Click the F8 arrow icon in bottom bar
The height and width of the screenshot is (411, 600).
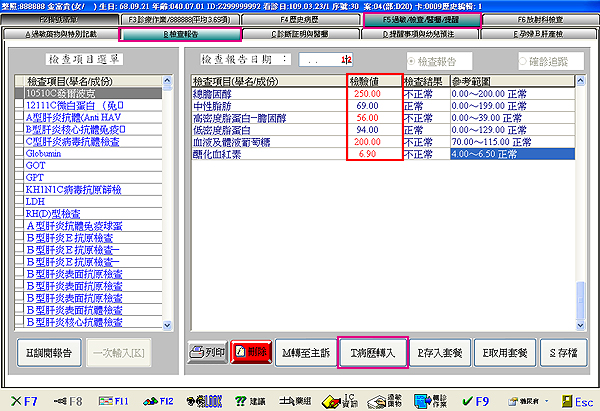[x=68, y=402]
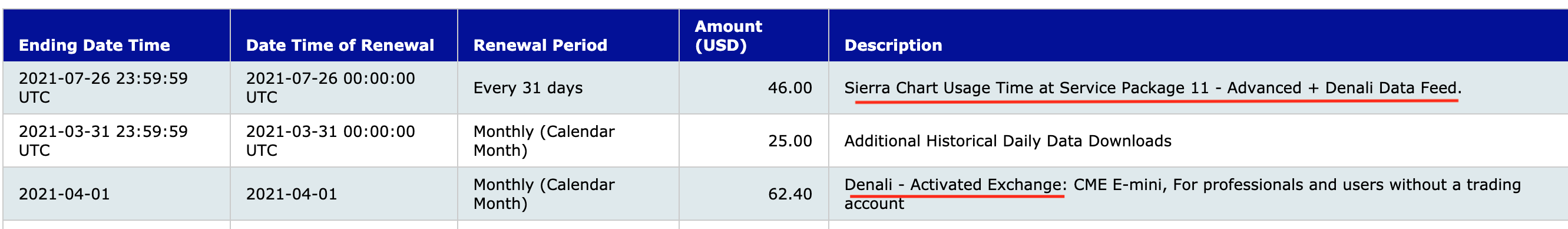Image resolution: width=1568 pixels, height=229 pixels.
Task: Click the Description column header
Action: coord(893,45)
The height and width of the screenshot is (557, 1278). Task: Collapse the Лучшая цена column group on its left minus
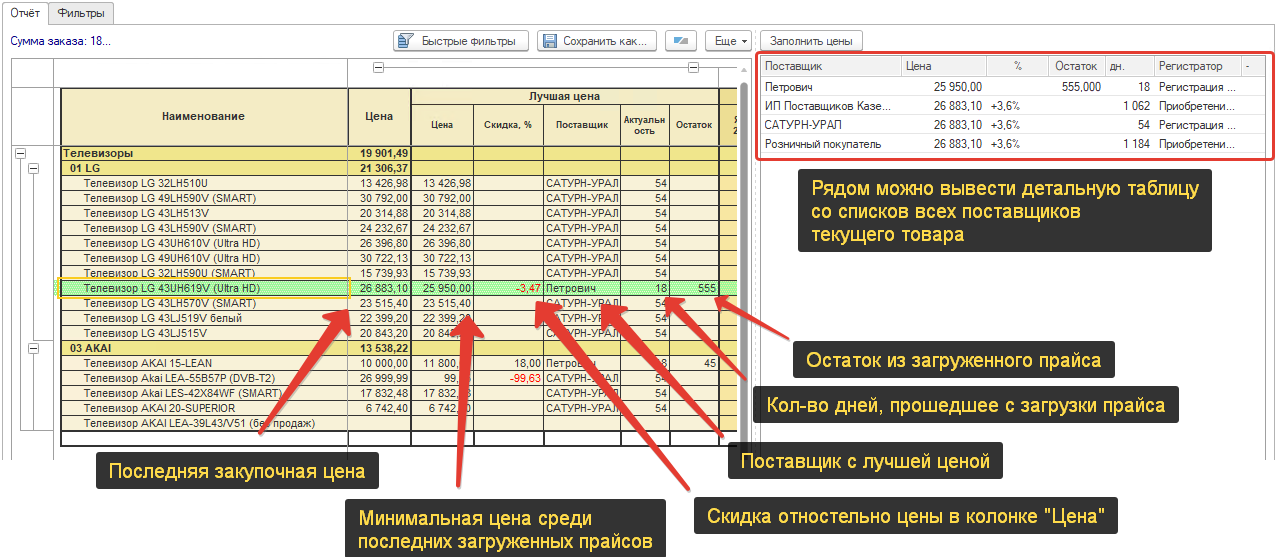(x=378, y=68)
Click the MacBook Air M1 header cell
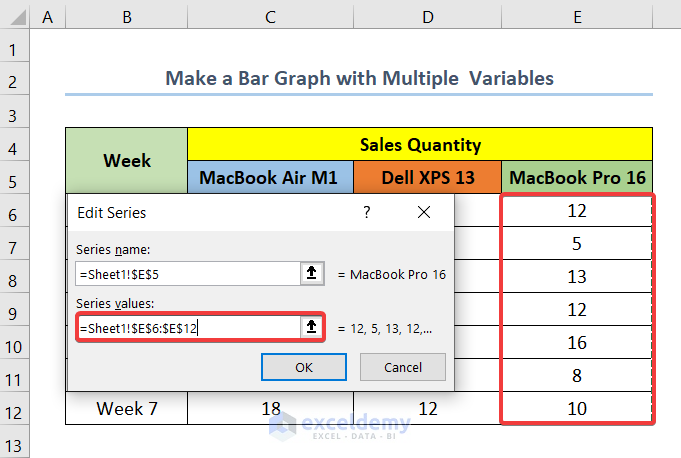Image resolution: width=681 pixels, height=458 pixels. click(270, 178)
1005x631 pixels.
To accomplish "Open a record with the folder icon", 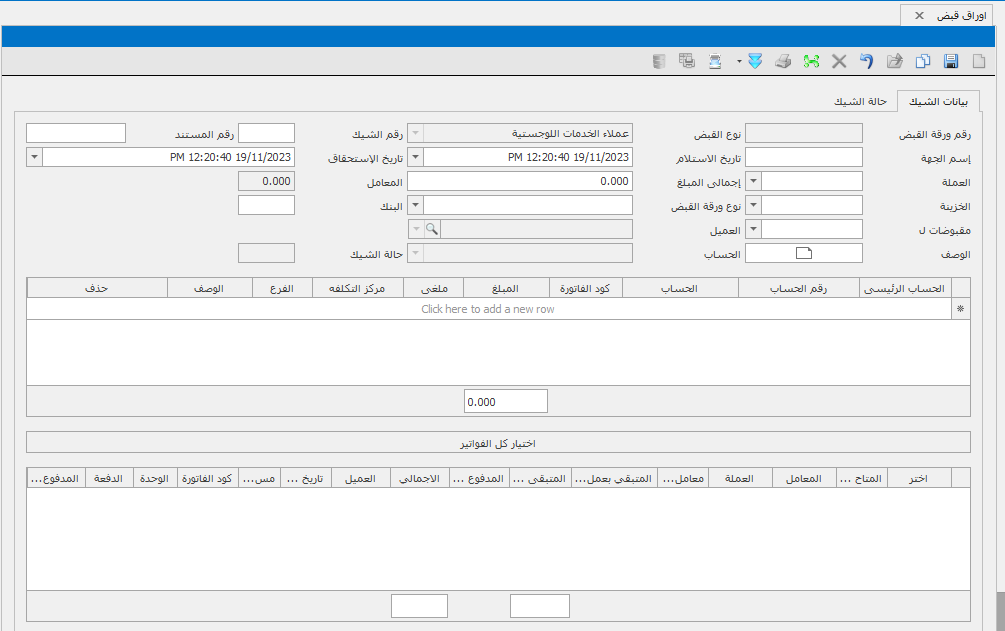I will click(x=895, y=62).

[Try it] Repeat, with no pictures, each line from the beginning of the data through the line containing "1005x631 pixels.", inclusive.

[Written answer]
Click the F8 arrow icon in bottom bar
The height and width of the screenshot is (411, 600).
[x=68, y=402]
Image resolution: width=1568 pixels, height=229 pixels.
Task: Click the Description column header
Action: coord(893,45)
The height and width of the screenshot is (557, 1278). Task: Collapse the Лучшая цена column group on its left minus
(x=378, y=68)
Click the MacBook Air M1 header cell
Image resolution: width=681 pixels, height=458 pixels. click(270, 178)
1005x631 pixels.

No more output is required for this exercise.